## The problem
All of the data, except its images, should be set down exactly as it appears.

*** Opening of Supplied material ***

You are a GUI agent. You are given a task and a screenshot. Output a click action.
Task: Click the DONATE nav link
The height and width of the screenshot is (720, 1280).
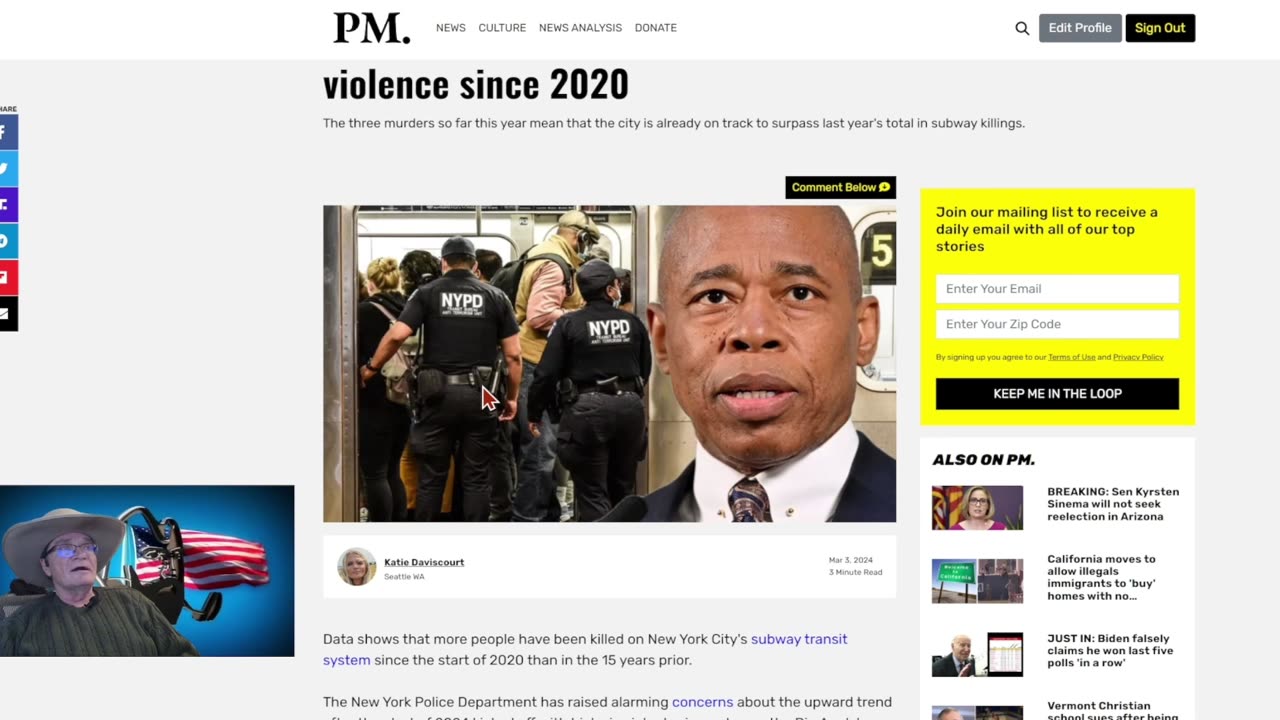tap(656, 28)
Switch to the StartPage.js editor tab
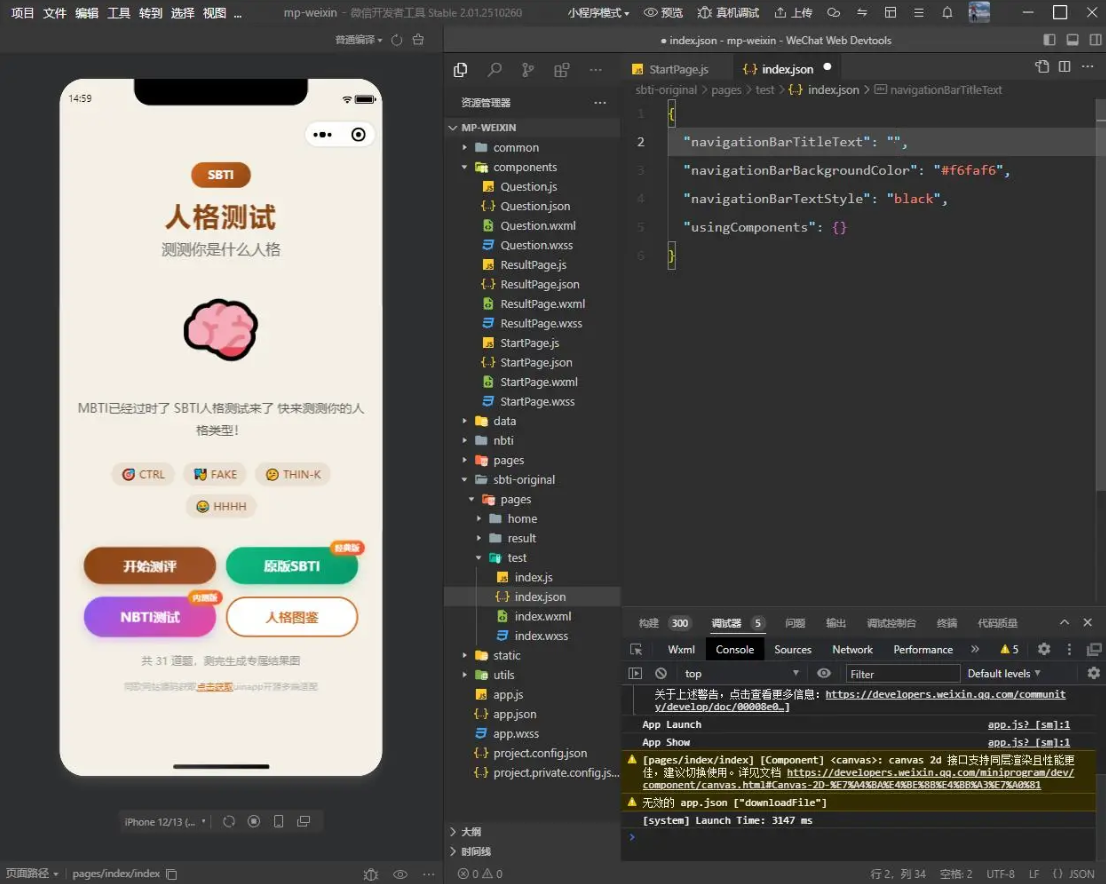The image size is (1106, 884). (677, 69)
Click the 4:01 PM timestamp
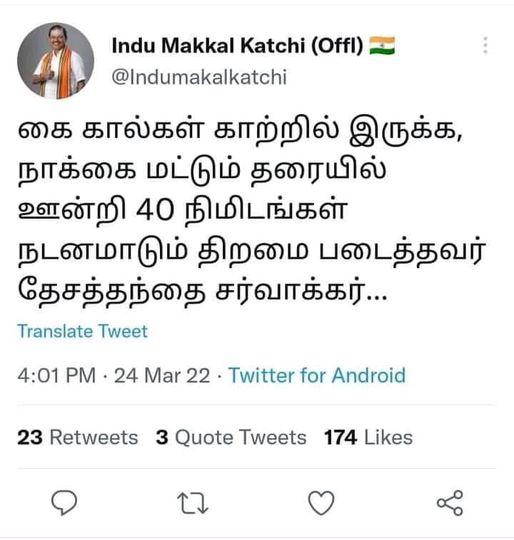514x540 pixels. tap(57, 375)
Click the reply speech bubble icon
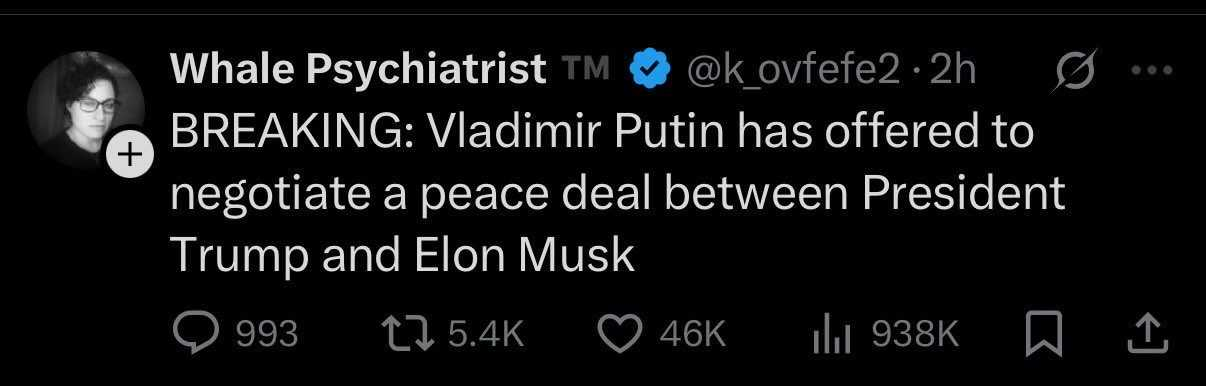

*** Close of Supplied material ***

## Response area
You are a GUI agent. You are given a task and a screenshot. Output a click action.
Task: Click the DONATE nav link
The height and width of the screenshot is (720, 1280).
tap(656, 28)
Switch to the StartPage.js editor tab
The image size is (1106, 884). (677, 69)
Click the 4:01 PM timestamp
514x540 pixels. tap(57, 375)
Click the reply speech bubble icon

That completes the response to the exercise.